● **Recorded data**
============

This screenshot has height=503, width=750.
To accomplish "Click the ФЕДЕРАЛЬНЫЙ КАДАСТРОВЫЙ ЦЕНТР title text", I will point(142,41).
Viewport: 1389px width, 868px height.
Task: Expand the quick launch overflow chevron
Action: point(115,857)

============

● **Work instruction**
Your task is to repeat the data exactly; please include every line.

● **Output of the exercise**
This screenshot has height=503, width=750.
To accomplish "Click the ФЕДЕРАЛЬНЫЙ КАДАСТРОВЫЙ ЦЕНТР title text", I will point(142,41).
Viewport: 1389px width, 868px height.
Task: Expand the quick launch overflow chevron
Action: point(115,857)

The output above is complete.